Argument	Description
`--fs`	Frequency spectrum of mutations used for inference. To generate the frequency spectrum, please use `dadi-cli GenerateFs`. Can be an HTML link.
`--model`	Name of the demographic model. To check available demographic models, please use `dadi-cli Model`.
`--model-file`	Name of python module file (not including .py) that contains custom models to use. Can be an HTML link. Default: None.
`--grids`	Sizes of grids. Default: Based on sample size.
`--nomisid`	Enable to not include a parameter modeling ancestral state misidentification when data are polarized.
`--output`	Name of the output file.
`--constants`	Fixed parameters during the inference or using Godambe analysis. Use -1 to indicate a parameter is NOT fixed. Default: None.
`--eps`	Step sizes to try for Godambe analysis. Default: [0.1, 0.01, 0.001].
`--demo-popt`	File contains the bestfit demographic parameters, generated by `dadi-cli BestFit`.
`--bootstrapping-dir`	Directory containing boostrapping spectra.
`--logscale`	Determine whether estimating the uncertainties by assuming log-normal distribution of parameters; Default: False.

`StatDFE`

Argument	Description
`--fs`	Frequency spectrum of mutations used for inference. To generate the frequency spectrum, please use `dadi-cli GenerateFs`. Can be an HTML link.
`--cache1d`	File name of the 1D DFE cache. To generate the cache, please use `dadi-cli GenerateCache`.
`--cache2d`	File name of the 2D DFE cache. To generate the cache, please use `dadi-cli GenerateCache`.
`--pdf1d`	1D probability density function for the DFE inference. To check available probability density functions, please use `dadi-cli Pdf`.
`--pdf2d`	2D probability density function for the joint DFE inference. To check available probability density functions, please use `dadi-cli Pdf`.
`--nomisid`	Enable to not include a parameter modeling ancestral state misidentification when data are polarized.

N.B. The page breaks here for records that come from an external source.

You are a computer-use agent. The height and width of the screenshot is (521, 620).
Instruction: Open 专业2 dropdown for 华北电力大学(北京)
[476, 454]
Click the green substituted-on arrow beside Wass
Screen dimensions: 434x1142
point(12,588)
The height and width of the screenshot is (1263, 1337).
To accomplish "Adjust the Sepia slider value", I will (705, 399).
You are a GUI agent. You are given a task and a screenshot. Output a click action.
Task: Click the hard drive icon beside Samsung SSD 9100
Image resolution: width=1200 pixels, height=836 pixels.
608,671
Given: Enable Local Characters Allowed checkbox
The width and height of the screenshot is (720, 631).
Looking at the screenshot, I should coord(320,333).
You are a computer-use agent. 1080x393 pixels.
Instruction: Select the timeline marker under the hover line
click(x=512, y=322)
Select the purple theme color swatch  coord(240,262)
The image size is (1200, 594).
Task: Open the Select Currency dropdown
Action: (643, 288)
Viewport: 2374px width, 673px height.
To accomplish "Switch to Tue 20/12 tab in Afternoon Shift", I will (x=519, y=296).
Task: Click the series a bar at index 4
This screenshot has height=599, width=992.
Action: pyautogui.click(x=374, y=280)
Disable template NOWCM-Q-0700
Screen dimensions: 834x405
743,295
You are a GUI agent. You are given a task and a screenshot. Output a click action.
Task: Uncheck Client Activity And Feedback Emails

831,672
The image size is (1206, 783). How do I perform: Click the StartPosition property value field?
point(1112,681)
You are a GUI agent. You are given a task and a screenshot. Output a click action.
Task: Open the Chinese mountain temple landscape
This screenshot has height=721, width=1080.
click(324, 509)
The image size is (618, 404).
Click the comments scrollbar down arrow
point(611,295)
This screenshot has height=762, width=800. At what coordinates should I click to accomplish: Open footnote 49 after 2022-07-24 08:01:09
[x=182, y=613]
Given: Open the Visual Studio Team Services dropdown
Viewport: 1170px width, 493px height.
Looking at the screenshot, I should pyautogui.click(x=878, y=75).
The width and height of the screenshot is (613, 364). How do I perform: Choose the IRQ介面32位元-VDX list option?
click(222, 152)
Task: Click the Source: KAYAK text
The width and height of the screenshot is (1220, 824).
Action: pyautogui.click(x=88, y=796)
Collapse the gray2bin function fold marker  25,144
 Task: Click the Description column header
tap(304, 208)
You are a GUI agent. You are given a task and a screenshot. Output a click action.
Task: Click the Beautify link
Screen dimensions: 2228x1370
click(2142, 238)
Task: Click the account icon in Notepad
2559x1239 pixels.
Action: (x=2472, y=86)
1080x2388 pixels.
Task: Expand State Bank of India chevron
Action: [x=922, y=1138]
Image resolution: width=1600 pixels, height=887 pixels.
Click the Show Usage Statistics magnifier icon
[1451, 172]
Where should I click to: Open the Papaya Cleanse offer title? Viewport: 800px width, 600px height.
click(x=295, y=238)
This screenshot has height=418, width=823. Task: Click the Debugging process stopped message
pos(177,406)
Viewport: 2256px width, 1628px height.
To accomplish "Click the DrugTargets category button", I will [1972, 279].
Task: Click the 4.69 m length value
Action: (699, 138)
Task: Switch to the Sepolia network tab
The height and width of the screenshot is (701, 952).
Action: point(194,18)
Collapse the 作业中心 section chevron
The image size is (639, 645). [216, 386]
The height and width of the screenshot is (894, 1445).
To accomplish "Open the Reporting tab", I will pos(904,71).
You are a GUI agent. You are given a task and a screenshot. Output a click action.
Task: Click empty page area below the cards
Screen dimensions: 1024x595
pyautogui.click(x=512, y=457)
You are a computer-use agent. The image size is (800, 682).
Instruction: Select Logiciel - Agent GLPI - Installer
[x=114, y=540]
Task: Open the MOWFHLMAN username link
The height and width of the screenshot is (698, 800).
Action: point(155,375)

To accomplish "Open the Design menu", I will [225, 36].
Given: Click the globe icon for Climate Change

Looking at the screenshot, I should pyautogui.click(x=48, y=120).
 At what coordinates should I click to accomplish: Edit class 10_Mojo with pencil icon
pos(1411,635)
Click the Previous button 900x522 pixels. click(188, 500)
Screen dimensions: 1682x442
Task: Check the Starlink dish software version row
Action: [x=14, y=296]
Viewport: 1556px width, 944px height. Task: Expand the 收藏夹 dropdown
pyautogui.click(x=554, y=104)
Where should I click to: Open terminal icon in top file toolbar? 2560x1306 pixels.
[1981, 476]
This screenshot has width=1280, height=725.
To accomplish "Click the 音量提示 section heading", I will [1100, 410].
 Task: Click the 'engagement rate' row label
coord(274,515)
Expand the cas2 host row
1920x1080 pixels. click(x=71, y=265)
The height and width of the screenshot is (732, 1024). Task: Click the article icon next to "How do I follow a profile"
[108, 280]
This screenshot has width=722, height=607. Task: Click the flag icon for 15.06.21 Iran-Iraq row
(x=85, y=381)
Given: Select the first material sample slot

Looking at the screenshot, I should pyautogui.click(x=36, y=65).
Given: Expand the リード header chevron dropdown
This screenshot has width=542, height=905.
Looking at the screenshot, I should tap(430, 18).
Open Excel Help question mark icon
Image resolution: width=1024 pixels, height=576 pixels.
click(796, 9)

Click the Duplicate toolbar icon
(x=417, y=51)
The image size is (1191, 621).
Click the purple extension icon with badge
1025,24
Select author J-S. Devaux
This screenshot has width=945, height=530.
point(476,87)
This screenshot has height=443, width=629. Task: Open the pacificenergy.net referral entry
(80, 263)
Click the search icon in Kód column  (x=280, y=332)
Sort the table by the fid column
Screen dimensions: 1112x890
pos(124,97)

`--output`	Name of the output file.
`--constants`	Fixed parameters during the inference or using Godambe analysis. Use -1 to indicate a parameter is NOT fixed. Default: None.
`--eps`	Step sizes to try for Godambe analysis. Default: [0.1, 0.01, 0.001].
`--dfe-popt`	File containing the bestfit DFE parameters, generated by `dadi-cli BestFit`.
`--bootstrapping-nonsynonymous-dir`	Directory containing boostrapping spectra.
`--bootstrapping-synonymous-dir`	Directory containing boostrapping spectra, required to adjust nonsynonymous theta for differences in synonymous theta.
`--logscale`	Determine whether estimating the uncertainties by assuming log-normal distribution of parameters; Default: False.